Inflation: When Markets Are Rigged, Prices Skyrocket
Inflation is often blamed on supply chains, pandemics, global crises, or government spending. All of that may contribute—but they are not the whole story.
A major driver of rising prices today is the consolidation of industries into the hands of a few politically protected giants.
Monopoly + Political Protection = Higher Prices
When three or four companies dominate a sector, something predictable happens:
They stop competing. They start coordinating.

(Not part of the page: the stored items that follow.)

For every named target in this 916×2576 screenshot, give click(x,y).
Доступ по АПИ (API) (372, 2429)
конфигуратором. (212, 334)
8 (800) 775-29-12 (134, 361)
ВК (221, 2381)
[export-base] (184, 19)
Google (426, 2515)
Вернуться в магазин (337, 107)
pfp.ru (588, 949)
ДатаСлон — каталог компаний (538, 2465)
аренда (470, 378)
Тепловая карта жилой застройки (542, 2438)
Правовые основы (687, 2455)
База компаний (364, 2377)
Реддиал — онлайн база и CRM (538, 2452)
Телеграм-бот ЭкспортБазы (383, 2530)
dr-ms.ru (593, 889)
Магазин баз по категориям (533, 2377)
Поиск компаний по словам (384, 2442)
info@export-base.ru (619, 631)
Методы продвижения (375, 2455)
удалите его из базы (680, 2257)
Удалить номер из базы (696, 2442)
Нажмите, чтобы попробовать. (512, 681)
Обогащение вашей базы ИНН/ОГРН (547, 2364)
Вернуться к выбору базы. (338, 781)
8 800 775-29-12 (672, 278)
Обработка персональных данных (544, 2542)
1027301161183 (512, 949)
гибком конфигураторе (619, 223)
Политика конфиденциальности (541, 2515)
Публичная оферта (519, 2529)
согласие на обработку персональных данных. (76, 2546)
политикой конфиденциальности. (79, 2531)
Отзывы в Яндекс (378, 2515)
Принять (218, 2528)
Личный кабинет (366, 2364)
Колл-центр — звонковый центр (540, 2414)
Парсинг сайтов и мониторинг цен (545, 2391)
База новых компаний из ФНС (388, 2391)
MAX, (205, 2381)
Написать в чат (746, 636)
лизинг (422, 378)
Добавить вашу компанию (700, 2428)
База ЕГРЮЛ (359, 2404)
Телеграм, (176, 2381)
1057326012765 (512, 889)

Not in a smoke-filled room—just by watching each other. One raises prices. The others follow. And because the market is rigged, consumers have nowhere else to go.
This is why inflation today is not just inflation—it is greedflation.
How Crony Capitalism Fuels Price Hikes
1. Reduced Competition
When small businesses cannot compete, mega-corporations can charge whatever they want.
Examples show up everywhere:
Airlines charging outrageous fees
Pharmaceutical companies pricing lifesaving drugs at 500% markup
Meatpacking giants raising prices even as their costs fall
Tech platforms extracting fees from every entrepreneur who uses their marketplace
When competition dies, prices rise.
2. Government Favors Distort Markets
Lobbyists push for regulations that sound good but function as weapons.
For example:
Licensing requirements that block new entrants
Zoning laws that prevent small housing developers
Patent extensions that keep cheaper drugs off the market
Subsidies that overproduce one crop while under producing another
These distortions create only one outcome: Higher prices for families.
3. Bailouts and Backstops
When large companies know they will be rescued, they become reckless:
They raise prices aggressively.
They take more risks.
They pass costs onto consumers.
They are not afraid of failure because they are protected by political friends.
This is not a free market. This is a guaranteed market—for them.
4. Artificial Scarcity
Sometimes corporations simply decide to produce less to increase profits. This happened in energy, lumber, shipping, and food processing.